Thinking that this ticket should be closed with the fix for the infinite loop as described by @peterwilsoncc above. Then two new tickets can be opened: one to verify menu_item_parent on saving, and remove it if it matches the menu ID. Would be good if this is added to 6.1.2 if possible. Then another ticket to fix the bug in the Customizer. After a quick look this doesn't seem straightforward and may take some time.

Last edited 3 weeks ago by azaozz (previous) (diff)

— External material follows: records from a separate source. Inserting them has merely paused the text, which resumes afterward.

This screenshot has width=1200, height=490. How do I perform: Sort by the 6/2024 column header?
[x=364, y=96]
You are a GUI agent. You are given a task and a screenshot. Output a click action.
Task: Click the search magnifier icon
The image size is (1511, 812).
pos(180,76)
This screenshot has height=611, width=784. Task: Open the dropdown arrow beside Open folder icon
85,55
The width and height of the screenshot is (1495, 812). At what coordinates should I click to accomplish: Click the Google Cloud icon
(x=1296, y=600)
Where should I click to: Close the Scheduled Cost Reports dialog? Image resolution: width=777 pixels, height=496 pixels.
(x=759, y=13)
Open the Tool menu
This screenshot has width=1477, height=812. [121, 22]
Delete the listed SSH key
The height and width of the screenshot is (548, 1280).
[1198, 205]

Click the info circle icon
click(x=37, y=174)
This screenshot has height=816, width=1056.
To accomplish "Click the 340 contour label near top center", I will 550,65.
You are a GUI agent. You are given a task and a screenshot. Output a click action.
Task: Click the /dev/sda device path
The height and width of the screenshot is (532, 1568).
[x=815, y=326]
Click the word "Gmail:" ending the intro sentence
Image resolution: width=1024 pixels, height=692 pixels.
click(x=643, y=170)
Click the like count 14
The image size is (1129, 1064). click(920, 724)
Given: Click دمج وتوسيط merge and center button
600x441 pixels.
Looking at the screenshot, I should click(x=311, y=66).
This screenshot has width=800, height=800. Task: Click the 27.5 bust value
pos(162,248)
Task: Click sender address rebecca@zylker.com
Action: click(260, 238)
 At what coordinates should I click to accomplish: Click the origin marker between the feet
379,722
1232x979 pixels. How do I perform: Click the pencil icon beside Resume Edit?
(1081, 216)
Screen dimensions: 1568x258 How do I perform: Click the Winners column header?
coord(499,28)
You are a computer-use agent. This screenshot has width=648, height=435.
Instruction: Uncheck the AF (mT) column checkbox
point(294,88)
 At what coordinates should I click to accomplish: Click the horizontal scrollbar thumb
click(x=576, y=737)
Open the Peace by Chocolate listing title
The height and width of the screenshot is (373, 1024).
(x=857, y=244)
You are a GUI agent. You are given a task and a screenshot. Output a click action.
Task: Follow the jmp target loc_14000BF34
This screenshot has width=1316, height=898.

This ticket was mentioned in PR #3649 on WordPress/wordpress-develop by @peterwilsoncc.


3 weeks ago
#24

  • Keywords needs-refresh removed

#25 @peterwilsoncc
3 weeks ago

In the linked pull request:

  • Partial revert of [54478,54801], the tests for each are retained.
  • Introduced a default filter to remove the item from bottom level items.
  • No additional tests as yet as I haven't looked too deeply at the reproduction steps.

@azaozz #57122 exists for the undefined offset error. The tests I've written need to be improved as they are currently passing.

@azaozz commented on PR #3649:


2 weeks ago
#26

Testing this with the steps from https://core.trac.wordpress.org/ticket/56926#comment:21, it prevents the infinite loop in all cases I could think of.

However noticed that when the menu_item's ID is the same as menu_item's parent, the menu-item-has-children class is still added and not removed even when there are no children. Trying to fix that thinking the code should reset $menu_item->menu_item_parent when it is the same as $menu_item->ID. This will prevent the particular case of "bad data" coming from the Customizer error. Code would probably be something like:

// Set up the $menu_item variables.
_wp_menu_item_classes_by_context( $menu_items );

$sorted_menu_items        = array();
$menu_items_with_children = array();

foreach ( (array) $menu_items as $menu_item ) {
	// Try to fix wrong `menu_item_parent`, see: https://core.trac.wordpress.org/ticket/56926.
	if ( (int) $menu_item->ID === (int) $menu_item->menu_item_parent ) {
		$menu_item->menu_item_parent = 0;
	}

	$sorted_menu_items[ $menu_item->menu_order ] = $menu_item;

	if ( $menu_item->menu_item_parent ) {
		$menu_items_with_children[ $menu_item->menu_item_parent ] = true;
	}
}

#27 @azaozz
2 weeks ago

Related: #57169, #57170.

Last edited 2 weeks ago by azaozz (previous) (diff)
Note: See TracTickets for help on using tickets.